O religioso foi denunciado à Justiça pelo promotor Jaime Meira do Nascimento Junior, da 5ª Promotoria de Pindamonhangaba, do Ministério Público do Estado de São Paulo (MPSP). Na denúncia, o promotor observa que, na condição de homem público e líder religioso, a palavra dele ganha ”enorme peso”, induzindo pais, mães e responsáveis por crianças a praticar agressões que podem configurar como maus-tratos.

”Entendo que a forma como a mensagem foi passada denota um descompromisso do pastor com a integridade física de crianças – refiro-me a crianças porque na fala, o investigado deixa claro que não adianta bater nas fraldas”, pontua.

Na avaliação do promotor, ”ao defender, em uma interpretação literal a versículo da Bíblia, ainda que em um suposto tom de brincadeira, que crianças devam ser castigadas fisicamente até quando começarem a morrer ou até que a criança saia mancando, o denunciado incitou os pais e mães e responsáveis por crianças que assistiam sua pregação a, na melhor das hipóteses, praticar crime de maus-tratos ou, eventualmente, de tortura”.

À época em que foi interrogado, o pastor afirmou que retirou o vídeo das redes sociais assim que foi notificado pelo Ministério Público e que não fez nenhuma retratação porque ”não foi instado a fazê-la”.

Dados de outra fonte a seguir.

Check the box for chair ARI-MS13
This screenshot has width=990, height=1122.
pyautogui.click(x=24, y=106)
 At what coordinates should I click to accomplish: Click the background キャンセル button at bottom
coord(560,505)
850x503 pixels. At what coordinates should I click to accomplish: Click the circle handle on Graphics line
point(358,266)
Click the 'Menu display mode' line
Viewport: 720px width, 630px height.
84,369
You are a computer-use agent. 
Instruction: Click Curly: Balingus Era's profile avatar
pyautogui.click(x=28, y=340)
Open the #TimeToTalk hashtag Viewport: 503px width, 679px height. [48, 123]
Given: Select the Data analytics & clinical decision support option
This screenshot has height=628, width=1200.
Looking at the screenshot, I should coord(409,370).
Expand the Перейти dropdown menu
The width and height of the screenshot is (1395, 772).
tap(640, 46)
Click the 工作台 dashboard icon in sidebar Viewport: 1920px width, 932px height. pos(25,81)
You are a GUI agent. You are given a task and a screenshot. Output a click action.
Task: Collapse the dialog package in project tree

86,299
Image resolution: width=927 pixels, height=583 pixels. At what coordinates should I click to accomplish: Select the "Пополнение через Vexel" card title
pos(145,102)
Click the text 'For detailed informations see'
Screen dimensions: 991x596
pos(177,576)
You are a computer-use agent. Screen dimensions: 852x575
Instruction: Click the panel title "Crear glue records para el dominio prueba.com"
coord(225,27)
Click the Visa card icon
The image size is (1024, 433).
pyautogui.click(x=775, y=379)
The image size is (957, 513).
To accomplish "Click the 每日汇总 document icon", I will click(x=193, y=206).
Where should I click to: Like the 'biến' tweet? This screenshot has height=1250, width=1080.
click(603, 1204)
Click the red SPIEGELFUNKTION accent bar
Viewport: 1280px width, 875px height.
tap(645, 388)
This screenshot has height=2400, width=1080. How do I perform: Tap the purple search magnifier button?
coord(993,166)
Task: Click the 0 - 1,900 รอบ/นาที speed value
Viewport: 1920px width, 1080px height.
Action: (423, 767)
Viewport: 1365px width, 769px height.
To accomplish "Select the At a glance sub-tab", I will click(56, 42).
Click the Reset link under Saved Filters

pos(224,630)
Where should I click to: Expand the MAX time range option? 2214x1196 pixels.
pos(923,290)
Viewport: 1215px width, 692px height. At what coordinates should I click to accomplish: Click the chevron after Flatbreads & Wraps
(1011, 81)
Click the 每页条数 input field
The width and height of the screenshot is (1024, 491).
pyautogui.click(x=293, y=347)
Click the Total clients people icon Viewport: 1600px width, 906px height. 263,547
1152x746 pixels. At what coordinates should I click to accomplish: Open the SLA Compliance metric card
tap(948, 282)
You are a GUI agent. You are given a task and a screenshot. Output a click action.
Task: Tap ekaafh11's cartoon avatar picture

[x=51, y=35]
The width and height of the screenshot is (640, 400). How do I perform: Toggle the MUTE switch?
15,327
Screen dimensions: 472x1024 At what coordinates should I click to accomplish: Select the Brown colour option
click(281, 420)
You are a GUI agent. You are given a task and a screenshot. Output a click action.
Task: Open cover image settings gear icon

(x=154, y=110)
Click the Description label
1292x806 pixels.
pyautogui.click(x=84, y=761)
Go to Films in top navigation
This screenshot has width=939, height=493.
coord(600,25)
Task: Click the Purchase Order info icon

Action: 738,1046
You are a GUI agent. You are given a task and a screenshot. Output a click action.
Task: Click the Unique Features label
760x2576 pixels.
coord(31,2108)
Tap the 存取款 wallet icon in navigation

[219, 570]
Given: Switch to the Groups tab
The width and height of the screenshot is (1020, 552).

O advogado Filipe Moreno Ramos, responsável pela defesa do líder religioso, afirmou ao JOTA que vai recorrer da decisão. “O recurso será interposto na forma da Lei 9.099. Entendemos que a oitiva ocorrida dentro da audiência de instrução e julgamento expressa uma retratação legal”, disse. Segundo ele, a pregação era composta de oito vídeos, cada um com cerca de 1 hora e houve um corte descontextualizado.

“Um terceiro, ainda desconhecido da defesa, ‘cortou’ 14 segundos de um dos vídeos e publicou na rede social TikTok, o que acabou por descontextualizar toda a pregação. Por ora, utilizaremos das ferramentas legais, visando a prova da inocência do pastor, isto é embargos de declaração e, em não havendo retratação por parte do magistrado, recurso inominado”, disse.

O processo tramita com o número 1502473-73.2021.8.26.0445 no Tribunal de Justiça do Estado de São Paulo (TJSP).